Basic Strategy

For the relational operation Join[a=b](R, S):

result = set()

for pageR in R:
    for pageS in S:
        for tupleR, tupleS in cartesianProduct(pageR, pageS):
            if tupleR.a == tupleS.b:
                newTuple = concat(tupleR, tupleS)
                result = result.union(newTuple)

Needs input buffers for R and S and output buffer for joined tuples.

Cost = b_R * b_S (without buffering).

Block Nested Loop Join

Method (with N memory buffers):

  1. Read N - 2 page chunks of R into memory buffers.
  2. For each page of S:
    • Check join condition on all (t_r, t_s) pairs in buffers.
  3. Repeat for all N - 2 page chunks of R.

Cost analysis:

  • Best case: b_R <= N - 2.
    • Read b_R pages of relation R into buffers.
    • While whole R is buffered, read b_S pages of S.
    • Cost = b_R + b_S.
  • Typical case: b_R > N - 2.
    • Read ceil(b_r / (n - 2)) chunks of pages from R.
    • For each chunk, read b_S pages of S.
    • Cost = b_R + b_S * ceil(b_R / (N - 2)).

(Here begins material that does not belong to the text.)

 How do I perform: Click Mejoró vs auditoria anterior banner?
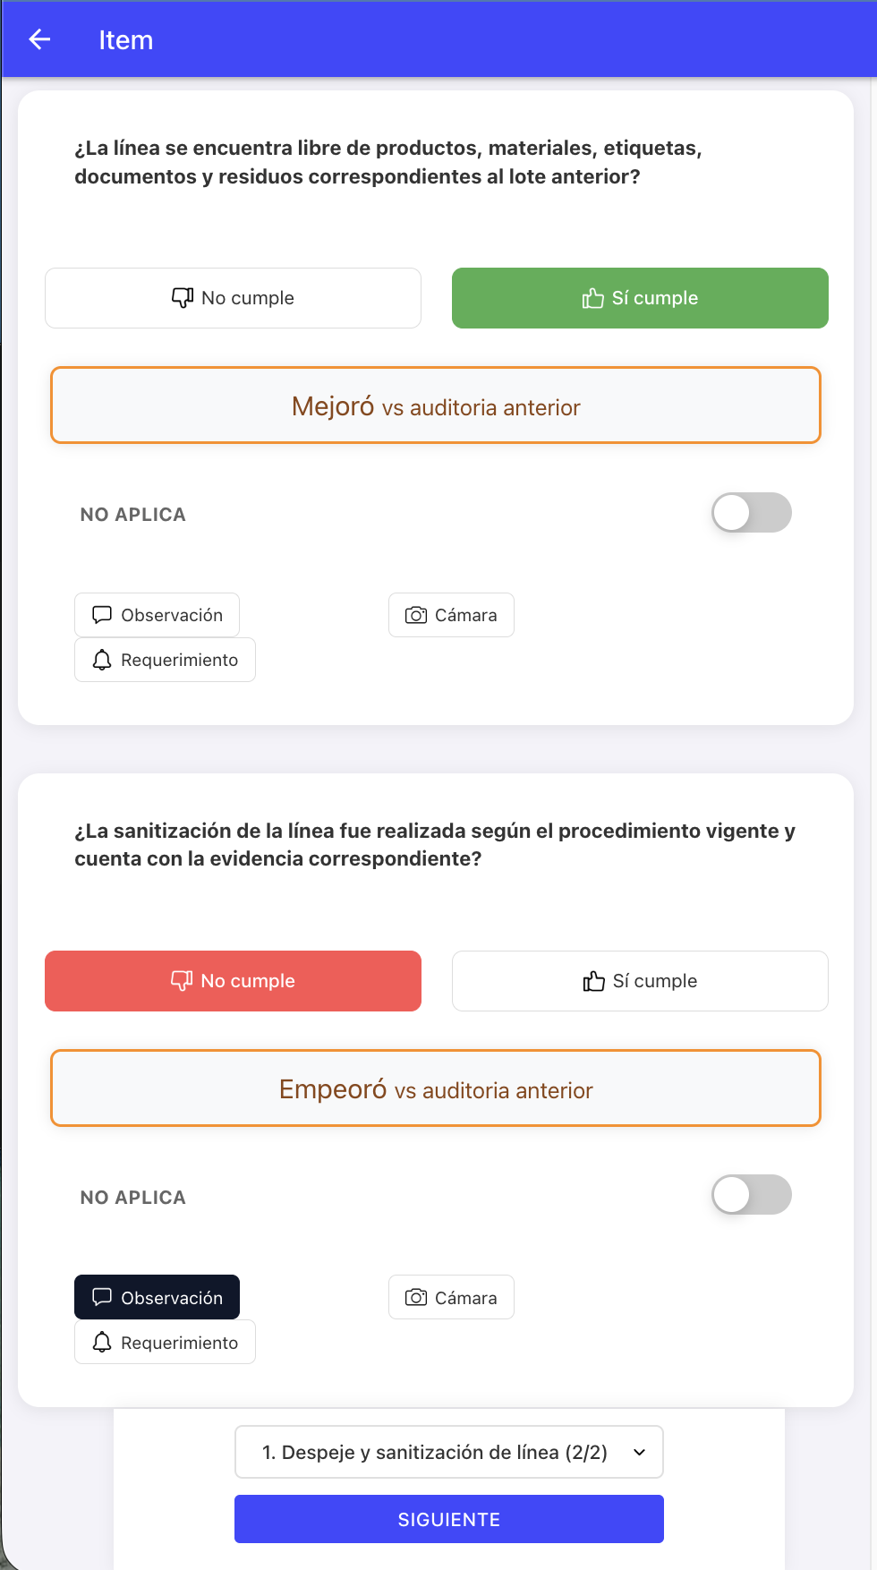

Note: always requires r_R * r_S checks of the join condition.

Index Nested Loop Join

Problem with nested-loop join:

  • Needs repeated scans of entire inner relation S.

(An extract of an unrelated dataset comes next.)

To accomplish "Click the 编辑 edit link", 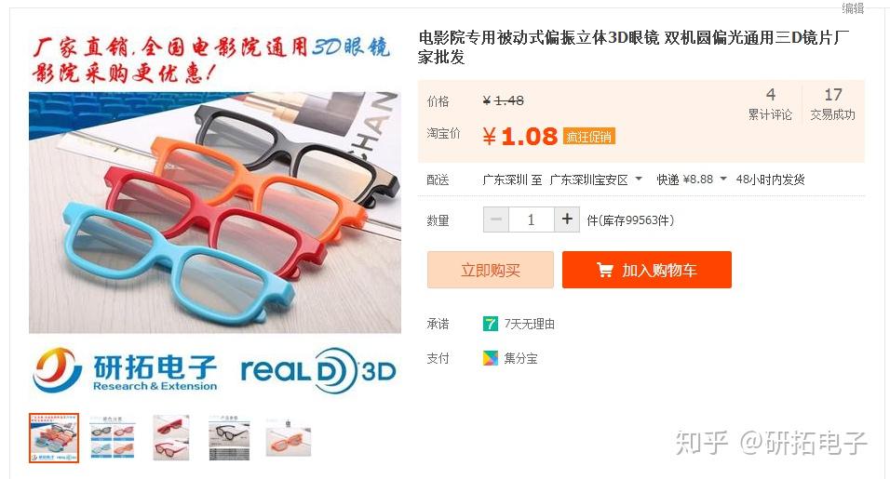I will 853,8.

If there is an index on S, we can avoid such repeated scanning. Consider Join[i=j](R, S):

for tupleR in R:
    # use index to select tuples from S where s.j = r.i
    for s in selectedTuples(S):
        # add (r, s) to result

This method requires:

  • One scan of R relation (b_R):
    • Only one buffer needed, since we use R tuple-at-a-time.
  • For each tuple in R (r_R), one index lookup on S.
    • Cost depends on type of index and number of results.
    • Best case is when each R.i matches few S tuples.

Cost = b_R + r_R * Sel_S where Sel_S is the cost of performing a select on S.

Typically Sel_S =

  • 1 or 2 for hashing.
  • b_q for unclustered index.

Tradeoff: r_R * Sel_S vs b_R * b_S where b_R << r_R and Sel_S << b_s.